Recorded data
^^^^^^^^
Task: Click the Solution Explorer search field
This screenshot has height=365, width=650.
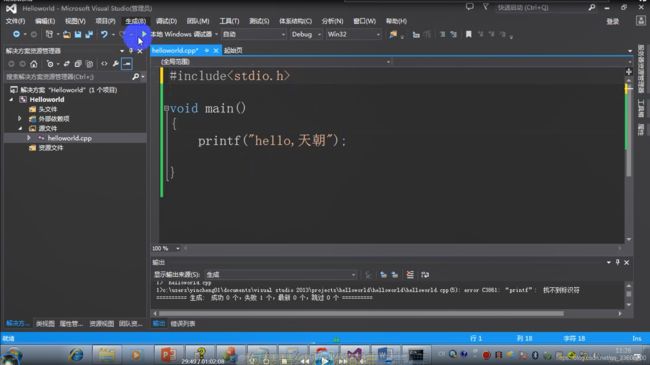Action: click(68, 77)
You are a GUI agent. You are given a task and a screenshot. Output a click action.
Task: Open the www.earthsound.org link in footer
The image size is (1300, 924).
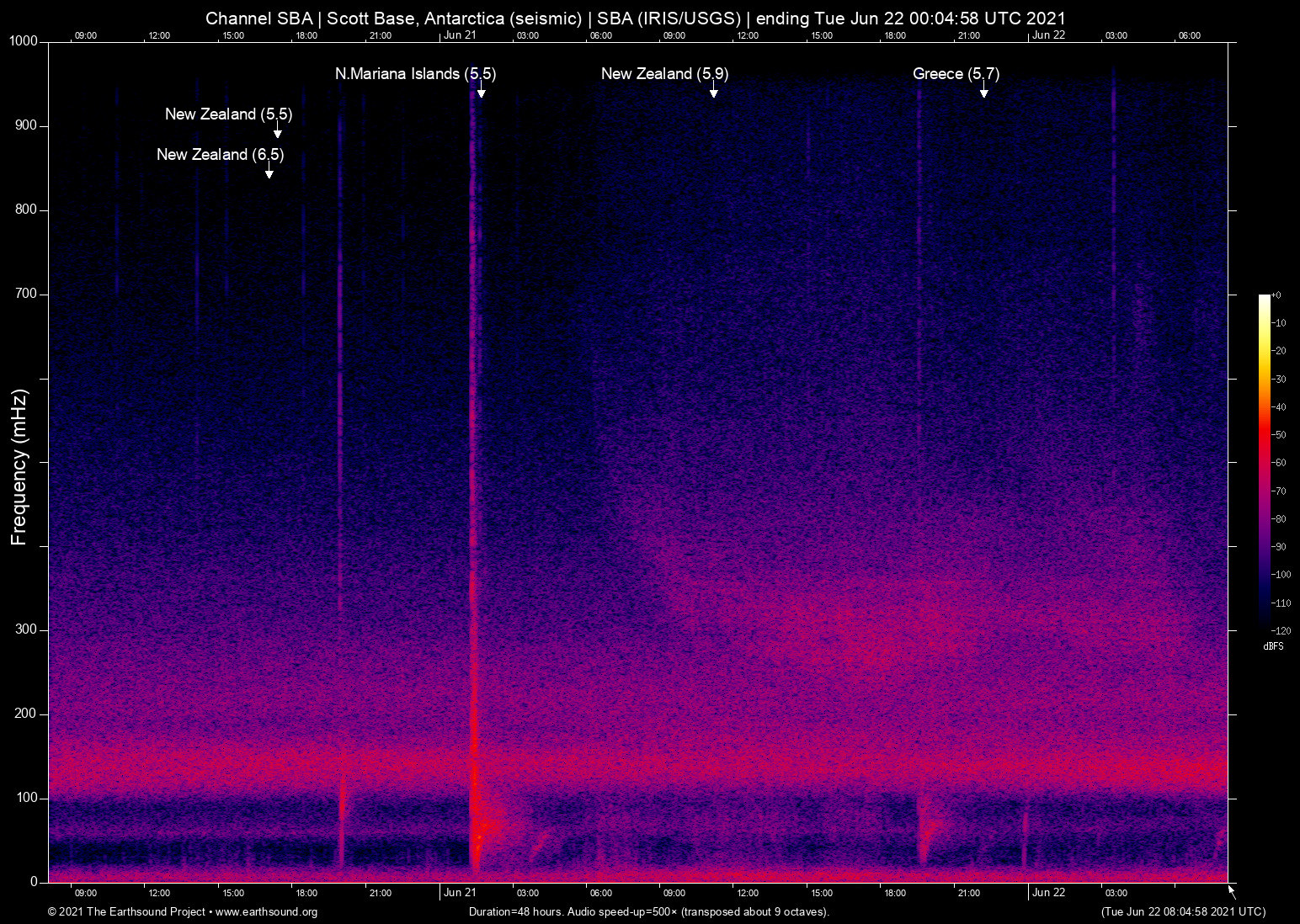tap(266, 912)
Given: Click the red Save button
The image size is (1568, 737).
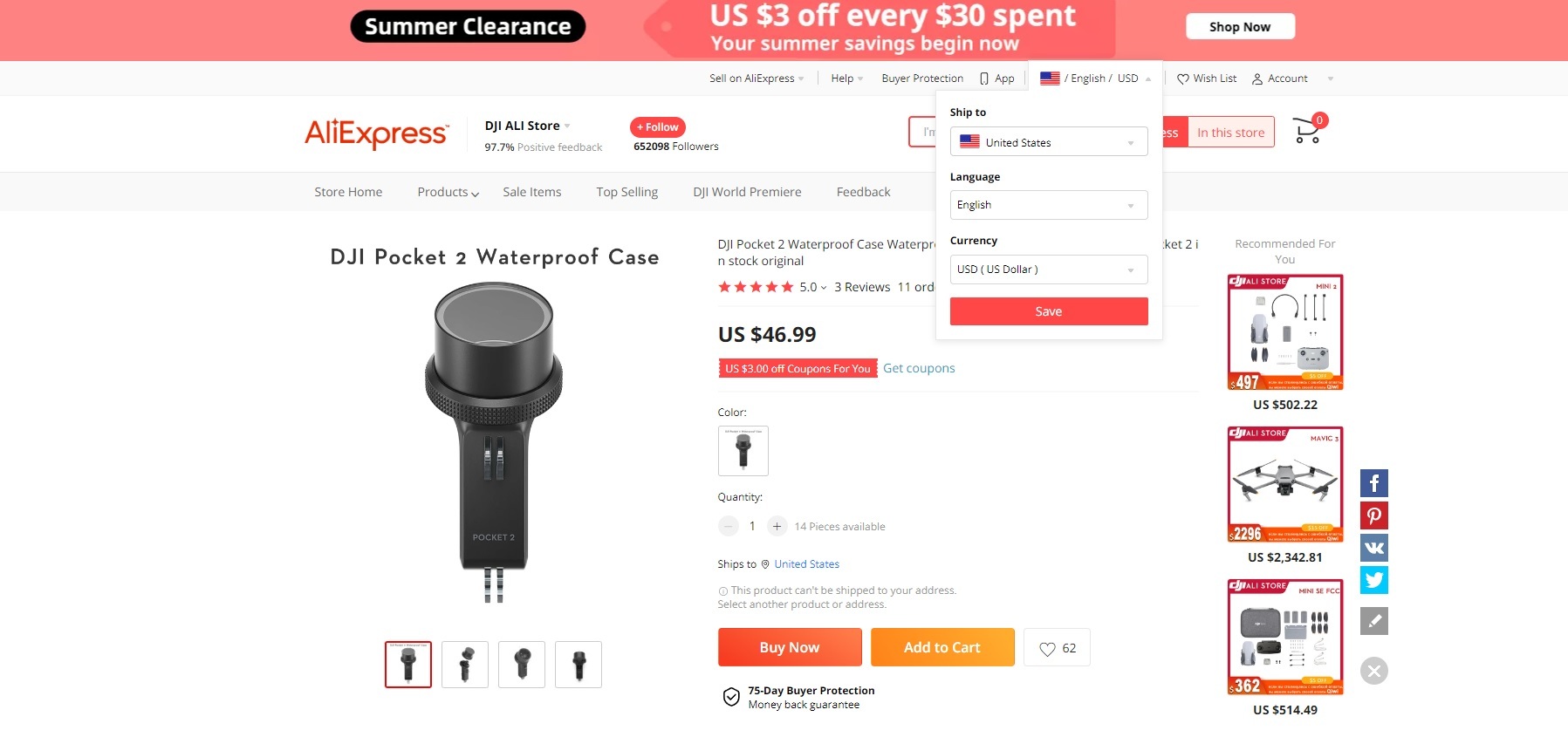Looking at the screenshot, I should tap(1049, 311).
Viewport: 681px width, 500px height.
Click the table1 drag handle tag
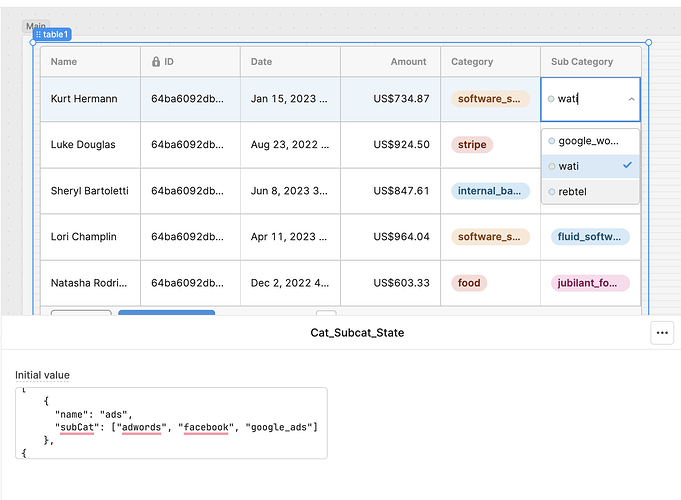click(52, 34)
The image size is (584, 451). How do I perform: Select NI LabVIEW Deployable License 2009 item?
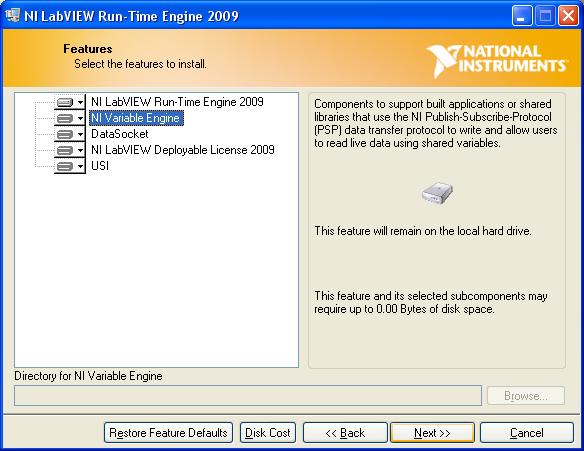coord(183,150)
^^^^^^^^
Repeat exactly, please: transcribe each entry and leave out the pictures.

Task: Click the Solution Explorer search field
This screenshot has height=365, width=650.
Action: click(68, 77)
You are a GUI agent. You are given a task and a screenshot. Output a click action.
Task: Open the www.earthsound.org link in footer
The image size is (1300, 924).
tap(266, 912)
Given: Click the red Save button
The image size is (1568, 737).
Looking at the screenshot, I should tap(1049, 311).
Viewport: 681px width, 500px height.
Click the table1 drag handle tag
click(52, 34)
The image size is (584, 451). How do I perform: Select NI LabVIEW Deployable License 2009 item?
coord(183,150)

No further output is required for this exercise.